The Fresh Loaf

A Community of Amateur Bakers and Artisan Bread Enthusiasts.

stale bread smell

abrogard's picture
abrogard

stale bread smell

HI..

 

 I haven't been baking bread for long.  Couple or three months, maybe, something like that.

 It has been good. Started off immediately with a great improvement just to the whole house: the smell of freshly baked bread. Wonderful.

But suddenly now I smell stale bread in the kitchen all the time.

Thinking the little children might have dropped bread somewhere I've searched and cleaned in every corner but I can't find anything.

Anyone else ever have this happen? What could be the cause? Surely it is not natural in a bakery, sort of the flipside of the fresh oven bake smell?

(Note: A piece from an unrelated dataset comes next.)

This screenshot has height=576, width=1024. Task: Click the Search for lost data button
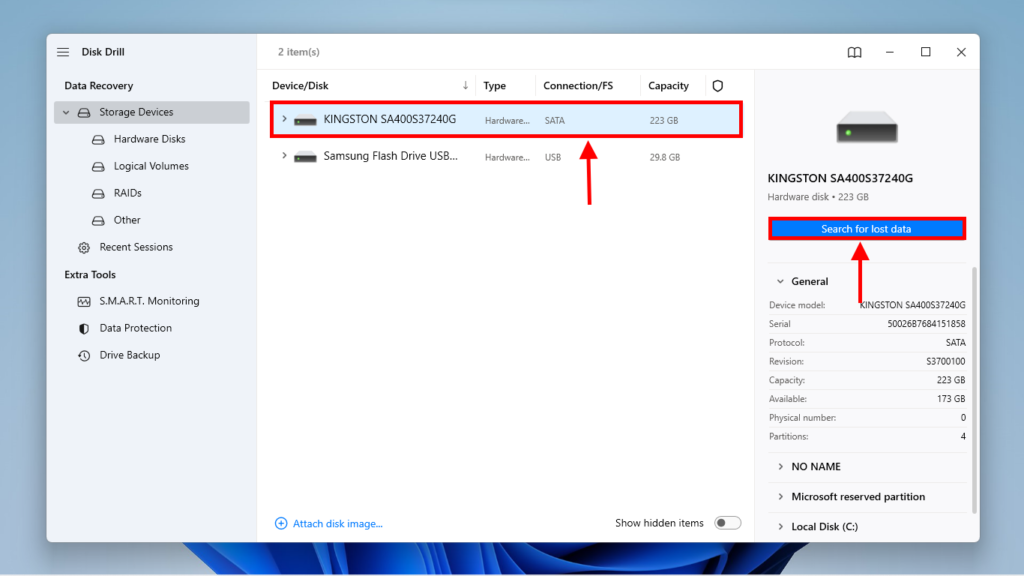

How can I deal with it? Anyone know?

 

 regards,

 

ab  :)

 

Mini Oven's picture
Mini Oven

Mold? Or stale tea towel?

Check surfaces like underside of garbage can lid, outside of upper cabinet bottoms, bread board maybe needs a good wash and dry.  Where do you let you bread cool?  In an open area or where steam rising can condense onto a cabinet or scent curtains or wall paper?  I know I have to air my tiny apartment often while baking, first to keep the aromas from inbedding into furniture, and second to tease my neighbors.   Keeping the air moving is important and hard to do sometimes as the weather changes and we want to keep the cold out.

Fresh bake smells are great but I keep my fresh wash away from the aromas.   Could it be you hung up wet or freshly washed curtains while baking and the scent is hanging there as stale bread smell? 

Hope that gives you some ideas.

Mini

abrogard's picture
abrogard

Thank you. It does give me some ideas. Mainly it gives me the idea that the lovely fresh bread smell itself gives rise to stale bread smell.

That seems to be what you're saying, right?

and that would suggest that it really is, as I mooted, a sort of natural concomitant of baking bread, the flipside of the lovely fresh smell.

Well, what a nuisance, we really don't get anything for free, do we?

It wouldn't be my tea towels, it could be my breadboard, it could even be the plastic bag under which I let the  bread rise day after day - a plastic bag stretched over a plastic perforated bowl which I overturn over the rising bread. The bowl keeping the plastic off the bread, the plastic keeping the air out of the bowl. Fondly thinking I'd developed a wonderful system.

Well it might be a wonderful system but perhaps I should change that bag every day.

It really is a downer. O.K. Major spring cleaning of the kitchen....

 

thanks,

 ab  :)

 

 

Mini Oven's picture
Mini Oven

on the shower cap I often use to cover a bread bowl.  I think most of the aromas are formed with heat and travel with steam.  They are floating around on tiny water droplets in the air.  Then they settle on stuff.  Baking bread aroma does leave a lasting impression on our memory, stronger than the stale bread one I'm sure.